• **TASKS TO CARRY OUT**
• a. Using the notes on conflict and characters, answer each question on its own line:
(i) Which example is listed under Antagonist?
(ii) How is a foil defined?
(iii) What examples of heroes are given?
• b. Write the next part of the notes on conflict and characters, picking up after their final line in the same bulleted format.

Conflict - the struggle or problem between two (or more) people or forces found in fiction

  • man v. man – the struggle between two characters
  • man v. society – the struggle between the few and the majority, usually one challenges the values and customs of the majority
    • Acts of intolerance
    • Breaking the law
  • Man v. Nature – struggle between a character and an uncontrollable natural force
  • Man v. Self – internal struggle; test of a character’s values
    • Making a decision

Characters

  • Protagonist – the principle character
  • Antagonist – the character that opposes the main character
    • Voldemort
  • Foil – a character that contrasts with the main character
    • Mercutio
  • **Write down an example for each type of character.

Characters

  • Hero - A person noted for feats of courage or nobility of purpose, especially one who has risked or sacrificed his or her life
    • Firemen, nurses, soldiers
  • Greek Hero - In mythology and legend, a man or woman, often of divine ancestry, who is endowed with great courage and strength, celebrated for his or her bold exploits, and favored by the gods.

• **INFORMATION PROVIDED**
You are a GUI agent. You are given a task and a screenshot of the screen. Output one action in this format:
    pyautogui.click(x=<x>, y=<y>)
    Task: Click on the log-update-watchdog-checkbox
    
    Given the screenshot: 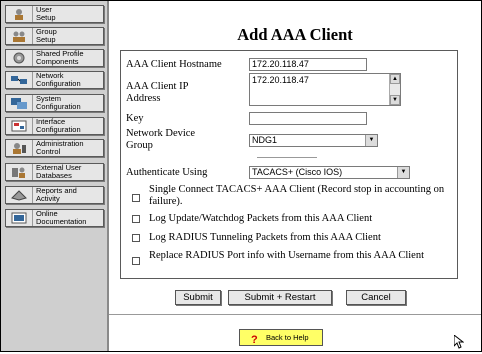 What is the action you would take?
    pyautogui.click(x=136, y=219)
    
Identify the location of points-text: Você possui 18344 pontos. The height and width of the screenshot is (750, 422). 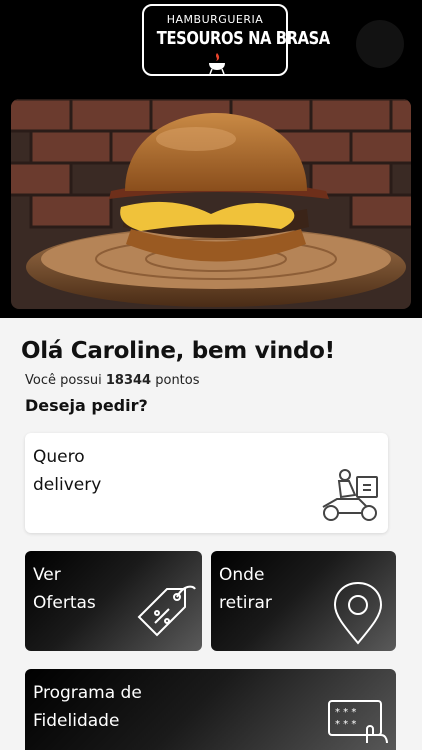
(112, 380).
--
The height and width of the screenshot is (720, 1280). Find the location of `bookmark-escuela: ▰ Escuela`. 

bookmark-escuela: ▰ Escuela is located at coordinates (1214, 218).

• **PER-TASK ANSWERS**
• a.
(i) Voldemort
(ii) A character that contrasts with the main character
(iii) Firemen, nurses, soldiers

• b.
    • Perseus, Odysseus

Characters

  • Epic Hero – a historical, mythical, or legendary figure who is often of divine descent and has great strength or ability. Epic heroes go on quests where they face adversity in order to achieve a goal.
    • Gilgamesh, Aeneas
  • Tragic Hero – the main character in a tragedy who causes his own downfall, usually through a tragic flaw (e.g. hubris)
    • Oedipus

Characters

  • Byronic Hero – an antihero (a hero who lacks traditional heroic qualities: courage, idealism, etc.) who is a romanticized but wicked character. Usually a young, attractive male with a bad reputation who defies authority and conventional morality.
    • Heathcliff (Wuthering Heights)
    • James Dean (Rebel Without a Cause)

Speak! Speak!

  • Point of View - perspective from which the story is told
    • 1st person – told from the perspective of a character in the story. Narrator can only relate what he/she experiences, hears about, or sees.
    • 3rd person – telling the story from the perspective of an onlooker (narrator sounds like the author)
    • 2nd person - narrator is telling the story to another character using “you”
  • Omniscient – all knowing.
  • **Can a 1st person narrator be omniscient?

Speak! Speak!

  • Dialogue – conversation between characters
  • Monologue – long, dramatic speech by one character
  • Soliloquy – long, dramatic speech by one character when alone onstage.
  • Aside – dialogue intended for the audience and not heard by the other actors onstage
  • Idioms – an expression or figure of speech
    • “keep tabs on”
    • “flip my lid”

Literary Devices

  • Simile – comparison of two unlike things using the adverbs like or as
    • Johnny runs like a cheetah.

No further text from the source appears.